**Aim:** Reproduce the following listing line for line, with no changes.

_ _ _ _

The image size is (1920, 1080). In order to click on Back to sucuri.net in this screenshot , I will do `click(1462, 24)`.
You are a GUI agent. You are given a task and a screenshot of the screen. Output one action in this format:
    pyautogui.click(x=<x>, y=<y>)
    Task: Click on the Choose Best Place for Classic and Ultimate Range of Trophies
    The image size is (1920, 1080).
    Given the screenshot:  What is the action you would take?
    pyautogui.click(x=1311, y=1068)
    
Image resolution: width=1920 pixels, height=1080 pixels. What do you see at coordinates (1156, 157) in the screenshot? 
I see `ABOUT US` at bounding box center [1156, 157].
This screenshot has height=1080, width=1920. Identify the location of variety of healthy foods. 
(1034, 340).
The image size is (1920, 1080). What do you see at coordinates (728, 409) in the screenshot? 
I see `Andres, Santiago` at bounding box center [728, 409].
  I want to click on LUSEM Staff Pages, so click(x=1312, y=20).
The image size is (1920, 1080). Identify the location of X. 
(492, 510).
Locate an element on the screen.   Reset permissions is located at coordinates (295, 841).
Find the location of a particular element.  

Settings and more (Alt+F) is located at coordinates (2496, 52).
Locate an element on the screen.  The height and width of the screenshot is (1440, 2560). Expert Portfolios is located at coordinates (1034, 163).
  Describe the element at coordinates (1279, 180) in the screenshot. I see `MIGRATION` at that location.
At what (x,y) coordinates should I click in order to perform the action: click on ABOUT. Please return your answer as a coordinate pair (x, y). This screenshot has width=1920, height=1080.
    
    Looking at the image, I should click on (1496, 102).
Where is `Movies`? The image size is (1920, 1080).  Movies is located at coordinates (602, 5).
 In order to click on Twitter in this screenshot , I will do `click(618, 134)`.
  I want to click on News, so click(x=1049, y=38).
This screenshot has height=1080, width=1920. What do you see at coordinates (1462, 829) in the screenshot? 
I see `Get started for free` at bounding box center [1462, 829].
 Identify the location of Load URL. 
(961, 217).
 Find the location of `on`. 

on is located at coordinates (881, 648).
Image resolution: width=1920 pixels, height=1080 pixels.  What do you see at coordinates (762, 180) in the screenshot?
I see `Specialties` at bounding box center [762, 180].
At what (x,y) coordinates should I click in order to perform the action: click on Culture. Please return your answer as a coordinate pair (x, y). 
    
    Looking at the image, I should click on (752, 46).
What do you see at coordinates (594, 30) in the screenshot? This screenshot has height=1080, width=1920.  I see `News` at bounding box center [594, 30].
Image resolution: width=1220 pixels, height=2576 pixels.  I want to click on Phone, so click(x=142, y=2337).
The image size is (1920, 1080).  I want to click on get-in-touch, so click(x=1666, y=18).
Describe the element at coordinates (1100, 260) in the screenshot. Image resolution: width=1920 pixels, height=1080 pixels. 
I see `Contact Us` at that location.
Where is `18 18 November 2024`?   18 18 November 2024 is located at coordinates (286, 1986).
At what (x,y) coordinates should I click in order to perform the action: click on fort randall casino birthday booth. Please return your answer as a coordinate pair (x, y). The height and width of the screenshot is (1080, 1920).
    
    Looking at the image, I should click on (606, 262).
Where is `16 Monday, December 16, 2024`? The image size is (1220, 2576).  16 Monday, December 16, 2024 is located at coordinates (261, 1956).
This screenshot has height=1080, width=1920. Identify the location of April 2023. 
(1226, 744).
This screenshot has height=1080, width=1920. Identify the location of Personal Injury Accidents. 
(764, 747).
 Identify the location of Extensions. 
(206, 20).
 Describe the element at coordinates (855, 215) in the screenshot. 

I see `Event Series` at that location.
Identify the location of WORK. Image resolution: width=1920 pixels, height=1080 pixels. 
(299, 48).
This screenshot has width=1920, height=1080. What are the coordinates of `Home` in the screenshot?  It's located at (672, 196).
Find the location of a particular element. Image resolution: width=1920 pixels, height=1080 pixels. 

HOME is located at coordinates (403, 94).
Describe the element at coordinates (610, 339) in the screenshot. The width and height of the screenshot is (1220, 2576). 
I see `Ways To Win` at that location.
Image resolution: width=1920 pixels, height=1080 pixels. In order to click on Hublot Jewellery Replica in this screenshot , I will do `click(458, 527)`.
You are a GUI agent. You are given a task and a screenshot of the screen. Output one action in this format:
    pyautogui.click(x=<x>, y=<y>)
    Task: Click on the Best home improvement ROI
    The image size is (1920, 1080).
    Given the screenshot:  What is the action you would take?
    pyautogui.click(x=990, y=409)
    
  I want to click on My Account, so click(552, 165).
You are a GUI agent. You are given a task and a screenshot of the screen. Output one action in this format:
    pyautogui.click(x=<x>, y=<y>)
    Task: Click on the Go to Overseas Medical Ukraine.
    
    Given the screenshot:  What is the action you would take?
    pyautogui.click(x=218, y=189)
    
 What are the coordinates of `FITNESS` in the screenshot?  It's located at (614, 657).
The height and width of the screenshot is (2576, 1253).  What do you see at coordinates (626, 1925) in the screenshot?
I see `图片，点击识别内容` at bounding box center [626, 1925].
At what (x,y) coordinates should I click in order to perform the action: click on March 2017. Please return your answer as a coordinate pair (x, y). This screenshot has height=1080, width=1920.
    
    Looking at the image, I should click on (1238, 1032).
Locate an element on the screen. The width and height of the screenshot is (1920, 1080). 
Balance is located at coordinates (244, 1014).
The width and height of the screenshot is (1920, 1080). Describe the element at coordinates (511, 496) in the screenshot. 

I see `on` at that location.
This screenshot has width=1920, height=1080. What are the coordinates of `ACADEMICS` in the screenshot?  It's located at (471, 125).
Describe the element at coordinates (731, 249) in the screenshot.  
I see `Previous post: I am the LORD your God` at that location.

_ _ _ _

**Answer to the problem:**
The image size is (1920, 1080). In order to click on Back to sucuri.net in this screenshot , I will do `click(1462, 24)`.
You are a GUI agent. You are given a task and a screenshot of the screen. Output one action in this format:
    pyautogui.click(x=<x>, y=<y>)
    Task: Click on the Choose Best Place for Classic and Ultimate Range of Trophies
    The image size is (1920, 1080).
    Given the screenshot:  What is the action you would take?
    pyautogui.click(x=1311, y=1068)
    
Image resolution: width=1920 pixels, height=1080 pixels. What do you see at coordinates (1156, 157) in the screenshot? 
I see `ABOUT US` at bounding box center [1156, 157].
This screenshot has height=1080, width=1920. Identify the location of variety of healthy foods. 
(1034, 340).
The image size is (1920, 1080). What do you see at coordinates (728, 409) in the screenshot? 
I see `Andres, Santiago` at bounding box center [728, 409].
  I want to click on LUSEM Staff Pages, so click(x=1312, y=20).
The image size is (1920, 1080). Identify the location of X. 
(492, 510).
Locate an element on the screen.   Reset permissions is located at coordinates (295, 841).
Find the location of a particular element.  

Settings and more (Alt+F) is located at coordinates (2496, 52).
Locate an element on the screen.  The height and width of the screenshot is (1440, 2560). Expert Portfolios is located at coordinates (1034, 163).
  Describe the element at coordinates (1279, 180) in the screenshot. I see `MIGRATION` at that location.
At what (x,y) coordinates should I click in order to perform the action: click on ABOUT. Please return your answer as a coordinate pair (x, y). This screenshot has width=1920, height=1080.
    
    Looking at the image, I should click on (1496, 102).
Where is `Movies`? The image size is (1920, 1080).  Movies is located at coordinates (602, 5).
 In order to click on Twitter in this screenshot , I will do `click(618, 134)`.
  I want to click on News, so click(x=1049, y=38).
This screenshot has height=1080, width=1920. What do you see at coordinates (1462, 829) in the screenshot? 
I see `Get started for free` at bounding box center [1462, 829].
 Identify the location of Load URL. 
(961, 217).
 Find the location of `on`. 

on is located at coordinates (881, 648).
Image resolution: width=1920 pixels, height=1080 pixels.  What do you see at coordinates (762, 180) in the screenshot?
I see `Specialties` at bounding box center [762, 180].
At what (x,y) coordinates should I click in order to perform the action: click on Culture. Please return your answer as a coordinate pair (x, y). 
    
    Looking at the image, I should click on (752, 46).
What do you see at coordinates (594, 30) in the screenshot? This screenshot has height=1080, width=1920.  I see `News` at bounding box center [594, 30].
Image resolution: width=1220 pixels, height=2576 pixels.  I want to click on Phone, so click(x=142, y=2337).
The image size is (1920, 1080).  I want to click on get-in-touch, so click(x=1666, y=18).
Describe the element at coordinates (1100, 260) in the screenshot. Image resolution: width=1920 pixels, height=1080 pixels. 
I see `Contact Us` at that location.
Where is `18 18 November 2024`?   18 18 November 2024 is located at coordinates (286, 1986).
At what (x,y) coordinates should I click in order to perform the action: click on fort randall casino birthday booth. Please return your answer as a coordinate pair (x, y). The height and width of the screenshot is (1080, 1920).
    
    Looking at the image, I should click on (606, 262).
Where is `16 Monday, December 16, 2024`? The image size is (1220, 2576).  16 Monday, December 16, 2024 is located at coordinates (261, 1956).
This screenshot has height=1080, width=1920. Identify the location of April 2023. 
(1226, 744).
This screenshot has height=1080, width=1920. Identify the location of Personal Injury Accidents. 
(764, 747).
 Identify the location of Extensions. 
(206, 20).
 Describe the element at coordinates (855, 215) in the screenshot. 

I see `Event Series` at that location.
Identify the location of WORK. Image resolution: width=1920 pixels, height=1080 pixels. 
(299, 48).
This screenshot has width=1920, height=1080. What are the coordinates of `Home` in the screenshot?  It's located at (672, 196).
Find the location of a particular element. Image resolution: width=1920 pixels, height=1080 pixels. 

HOME is located at coordinates (403, 94).
Describe the element at coordinates (610, 339) in the screenshot. The width and height of the screenshot is (1220, 2576). 
I see `Ways To Win` at that location.
Image resolution: width=1920 pixels, height=1080 pixels. In order to click on Hublot Jewellery Replica in this screenshot , I will do `click(458, 527)`.
You are a GUI agent. You are given a task and a screenshot of the screen. Output one action in this format:
    pyautogui.click(x=<x>, y=<y>)
    Task: Click on the Best home improvement ROI
    The image size is (1920, 1080).
    Given the screenshot:  What is the action you would take?
    pyautogui.click(x=990, y=409)
    
  I want to click on My Account, so click(552, 165).
You are a GUI agent. You are given a task and a screenshot of the screen. Output one action in this format:
    pyautogui.click(x=<x>, y=<y>)
    Task: Click on the Go to Overseas Medical Ukraine.
    
    Given the screenshot:  What is the action you would take?
    pyautogui.click(x=218, y=189)
    
 What are the coordinates of `FITNESS` in the screenshot?  It's located at (614, 657).
The height and width of the screenshot is (2576, 1253).  What do you see at coordinates (626, 1925) in the screenshot?
I see `图片，点击识别内容` at bounding box center [626, 1925].
At what (x,y) coordinates should I click in order to perform the action: click on March 2017. Please return your answer as a coordinate pair (x, y). This screenshot has height=1080, width=1920.
    
    Looking at the image, I should click on (1238, 1032).
Locate an element on the screen. The width and height of the screenshot is (1920, 1080). 
Balance is located at coordinates (244, 1014).
The width and height of the screenshot is (1920, 1080). Describe the element at coordinates (511, 496) in the screenshot. 

I see `on` at that location.
This screenshot has width=1920, height=1080. What are the coordinates of `ACADEMICS` in the screenshot?  It's located at (471, 125).
Describe the element at coordinates (731, 249) in the screenshot.  
I see `Previous post: I am the LORD your God` at that location.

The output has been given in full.